The second trigger was only recently discovered accidentally... within the last 5 years. There is no memory. There is nothing concrete. Why would I trigger on these things if there is no actual identifiable memory of the trauma? Aren't triggers based on memories?

I am not looking to remember... or accuse. I just want to get better and I am not sure if I can with 'buried triggers' yet to be uncovered.
 
Sure, you can be triggered by something, and not remember a traumatic event around it. Just as you can have a positive comforting feeling and also not know why. You said that you are not looking to remember....or accuse, just looking to get better.

I have discovered triggers that are not traumatic, just make me feel uncomfortable or not wanting to be around. Sometimes I have made a correlation and others I never have.
 
@Cashew So, I have been hearing about this 'body memory' concept a lot. I get sensations sometimes - but cannot make sense of them. Is that what you are referring to?
When I am triggered by the things mentioned in my initial posting, there is a physical sensation of tingling and burning - sometimes pins and needles up inside my 'lady parts' if you know what I mean. But it is all in my head. Sometimes it hurts but it is mostly just uncomfortable. I was a virgin when I married, so I know that nothing of a full intercourse nature happened... but still the sensations make me wonder if there was some fondling involved. I just can't say for sure. It's frustrating to deal with. I just avoid the triggers if at all possible.

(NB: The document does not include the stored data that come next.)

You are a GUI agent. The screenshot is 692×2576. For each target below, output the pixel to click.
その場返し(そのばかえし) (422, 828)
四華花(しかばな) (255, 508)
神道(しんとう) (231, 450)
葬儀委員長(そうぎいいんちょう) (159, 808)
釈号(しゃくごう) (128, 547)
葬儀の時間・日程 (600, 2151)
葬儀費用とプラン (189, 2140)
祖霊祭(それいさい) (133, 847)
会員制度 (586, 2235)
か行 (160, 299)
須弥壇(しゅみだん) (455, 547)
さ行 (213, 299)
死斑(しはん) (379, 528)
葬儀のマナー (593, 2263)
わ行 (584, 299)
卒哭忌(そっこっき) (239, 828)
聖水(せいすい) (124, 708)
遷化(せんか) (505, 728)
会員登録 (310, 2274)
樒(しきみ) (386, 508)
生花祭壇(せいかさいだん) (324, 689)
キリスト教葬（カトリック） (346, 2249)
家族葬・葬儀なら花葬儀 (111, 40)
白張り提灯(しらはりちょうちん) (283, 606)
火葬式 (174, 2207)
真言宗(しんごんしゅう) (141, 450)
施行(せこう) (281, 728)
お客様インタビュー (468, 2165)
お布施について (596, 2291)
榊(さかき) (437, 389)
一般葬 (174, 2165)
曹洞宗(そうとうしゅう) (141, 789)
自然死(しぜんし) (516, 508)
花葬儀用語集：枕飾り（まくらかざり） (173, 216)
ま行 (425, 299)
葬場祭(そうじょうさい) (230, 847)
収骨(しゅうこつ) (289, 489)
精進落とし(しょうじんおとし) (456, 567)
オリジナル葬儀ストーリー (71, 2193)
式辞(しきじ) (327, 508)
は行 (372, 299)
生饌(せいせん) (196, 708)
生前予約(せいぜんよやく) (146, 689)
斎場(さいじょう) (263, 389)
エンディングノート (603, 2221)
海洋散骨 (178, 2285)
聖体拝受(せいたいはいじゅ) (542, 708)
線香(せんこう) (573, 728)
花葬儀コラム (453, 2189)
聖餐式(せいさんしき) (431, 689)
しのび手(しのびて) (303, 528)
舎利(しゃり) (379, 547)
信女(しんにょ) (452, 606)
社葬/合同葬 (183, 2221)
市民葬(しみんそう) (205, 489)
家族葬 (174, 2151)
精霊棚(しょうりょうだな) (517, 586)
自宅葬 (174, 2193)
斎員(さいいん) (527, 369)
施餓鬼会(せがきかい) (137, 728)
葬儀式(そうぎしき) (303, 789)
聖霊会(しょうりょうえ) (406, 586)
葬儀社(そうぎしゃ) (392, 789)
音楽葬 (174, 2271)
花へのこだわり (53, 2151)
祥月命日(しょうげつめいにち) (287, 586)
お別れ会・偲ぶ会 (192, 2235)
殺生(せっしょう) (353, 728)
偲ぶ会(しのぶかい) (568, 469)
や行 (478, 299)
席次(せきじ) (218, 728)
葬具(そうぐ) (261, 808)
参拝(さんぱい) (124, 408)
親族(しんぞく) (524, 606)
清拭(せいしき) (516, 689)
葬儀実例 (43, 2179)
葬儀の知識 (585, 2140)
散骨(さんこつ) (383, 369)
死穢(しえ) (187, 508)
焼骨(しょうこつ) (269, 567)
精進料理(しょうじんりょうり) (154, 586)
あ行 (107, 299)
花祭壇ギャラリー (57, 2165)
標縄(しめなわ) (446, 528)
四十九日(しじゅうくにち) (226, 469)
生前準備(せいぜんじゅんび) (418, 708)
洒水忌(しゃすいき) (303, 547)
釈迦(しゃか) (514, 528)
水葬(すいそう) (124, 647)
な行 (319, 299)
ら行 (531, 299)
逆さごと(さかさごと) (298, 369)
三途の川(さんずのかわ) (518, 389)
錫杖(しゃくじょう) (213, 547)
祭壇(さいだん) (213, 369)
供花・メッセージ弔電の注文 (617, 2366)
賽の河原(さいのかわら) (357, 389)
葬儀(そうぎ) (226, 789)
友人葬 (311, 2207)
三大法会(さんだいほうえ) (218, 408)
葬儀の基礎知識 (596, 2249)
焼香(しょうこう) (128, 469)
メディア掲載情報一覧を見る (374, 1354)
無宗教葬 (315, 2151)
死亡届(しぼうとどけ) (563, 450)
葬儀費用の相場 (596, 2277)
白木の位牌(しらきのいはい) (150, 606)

There is also another strong trigger for me / being 'chastised' by a strong male figure makes me want to disappear literally. I fawn (try to gain favor by acting servilely; cringe and do/say things to try to ingratiate myself to them). It is humiliating sometimes, but it always makes me feel less traumatized/more worth something. If the outburst is loud or accompanied by cursing and rage, I often wish I were a sea anemone so I could pull all my body parts into a shell instantly and just 'poof' disappear. If placating/fawning doesn't work and it goes on unabated, I reel for hours - sometimes days afterwards. Physically getting sick and not able to eat, sleep or put any thoughts together. I just go onto 'automatic pilot' and get through my responsibilities that way, until their angst subsides.

I will say, that I have begun to feel the need to stand up for myself, and I do so at times when I feel I have been misjudged, but I still choose my words extremely carefully so as not to hurt or cause further backlash.
 
I have been hearing about this 'body memory' concept a lot. I get sensations sometimes - but cannot make sense of them. Is that what you are referring to?

Basically.

It is quite common to dissociate - forget, if you will, or be aware only of parts of - sexual violations, in particular. Even where your body isn't harmed in any other way.

That said, we can't tell you what happened, or didn't happen, or at which point in your life. We're but a bunch of strangers who've dealt with these issues in their lives, but not a qualified medical professional or someone knowing you to help you determine with certainty.
 
I will say, that I have begun to feel the need to stand up for myself, and I do so at times when I feel I have been misjudged, but I still choose my words extremely carefully so as not to hurt or cause further backlash.

Good for you, kudos on that, and keep that up :D

Whichever keeps you safest.
 
Somatic experiencing, body memories, a few good references - Waking the Tiger by Peter Levine and The Body Keeps the Score by Bessel Van Der Kolk.

I am touching into some repressed memory now (still have a hard time believing it's real because there is no conscious memory) but boy does it go a long way in explaining my anxiety and trust issues.

In time, there may be more details that materialize. Or not. Can be crazy making. I would say don't dwell but explore, possibly write about it and share with your therapist?